BrokerCheck Report Review
Arbitrators should ask the broker seeking expungement (or the party seeking expungement on a broker's behalf) to provide a current copy of the BrokerCheck® report. Arbitrators should carefully review the report when considering whether expungement is appropriate. Arbitrators should pay particular attention to the "Disclosure Events" section of the report.
Importance of Providing an Explanation for Recommending Expungement
FINRA Rules 12805 and 13805 require arbitrators to provide a written explanation of the reasons for finding that one or more of the Rule 2080 grounds for expungement apply to the facts of the case before them. Arbitrators recommending expungement should ensure that the explanation is complete and is not solely a recitation of one of the Rule 2080 grounds or language provided in the expungement request. Specifically, arbitrators should identify in the award the reason(s) for and any specific documentary or other evidence relied on in recommending expungement.

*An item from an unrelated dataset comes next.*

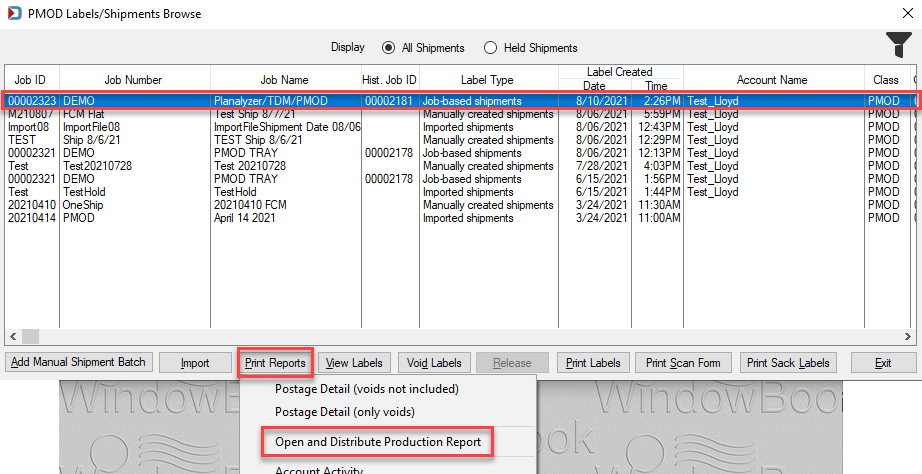This screenshot has height=474, width=922.
Task: Select the Held Shipments radio button
Action: tap(490, 48)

Settlement Payments and Prohibited Conditions Relating to Expungement of Customer Dispute Information
Arbitrators should consider whether the party seeking expungement contributed to the settlement. In addition, arbitrators should inquire and fully consider whether a party conditioned a settlement of the arbitration upon agreement not to oppose the request for expungement in cases in which the investor does not participate in the expungement hearing or the requesting party states that an investor has indicated that he or she will not oppose the expungement request.
Effective July 30, 2014 FINRA Rule 20812 prohibits firms and registered representatives from conditioning settlement of a customer dispute on—or otherwise compensating a customer for—the customer's agreement to consent to, or not to oppose, the firm's or representative's request to expunge such information from CRD. Arbitrators who learn of such prohibited conditions should review FINRA’s information relating to Disciplinary Referrals—FINRA.
In summary, arbitrators have a unique, distinct role in ensuring that customer dispute information is expunged from the CRD system only when it has no meaningful investor protection or regulatory value. In addition to the standards outlined in FINRA Rules 2080, 2081, 12805 and 13805, arbitrators should consider the guidance in this notice when considering expungement requests.
- FINRA Rules 12805 and 13805 state that in order to grant expungement of customer dispute information under Rule 2080, the panel must:
- Hold a recorded hearing session (by telephone or in person) regarding the appropriateness of expungement. This paragraph will apply to cases administered under Rule 12800 even if a customer did not request a hearing on the merits;
- In cases involving settlements, review settlement documents and consider the amount of payments made to any party and any other terms and conditions of a settlement;
- Indicate in the arbitration award which of the Rule 2080 grounds for expungement serve(s) as the basis for its expungement order and provide a brief written explanation of the reason(s) for its finding that one or more Rule 2080 grounds for expungement applies to the facts of the case; and
- Assess all forum fees for hearing sessions in which the sole topic is the determination of the appropriateness of expungement against the parties requesting expungement relief.
- FINRA Rule 2081 states that no member or associated person shall condition or seek to condition settlement of a dispute with a customer on, or to otherwise compensate the customer for, the customer’s agreement to consent to, or not to oppose, the member’s or associated person’s request to expunge such customer dispute information from the CRD system.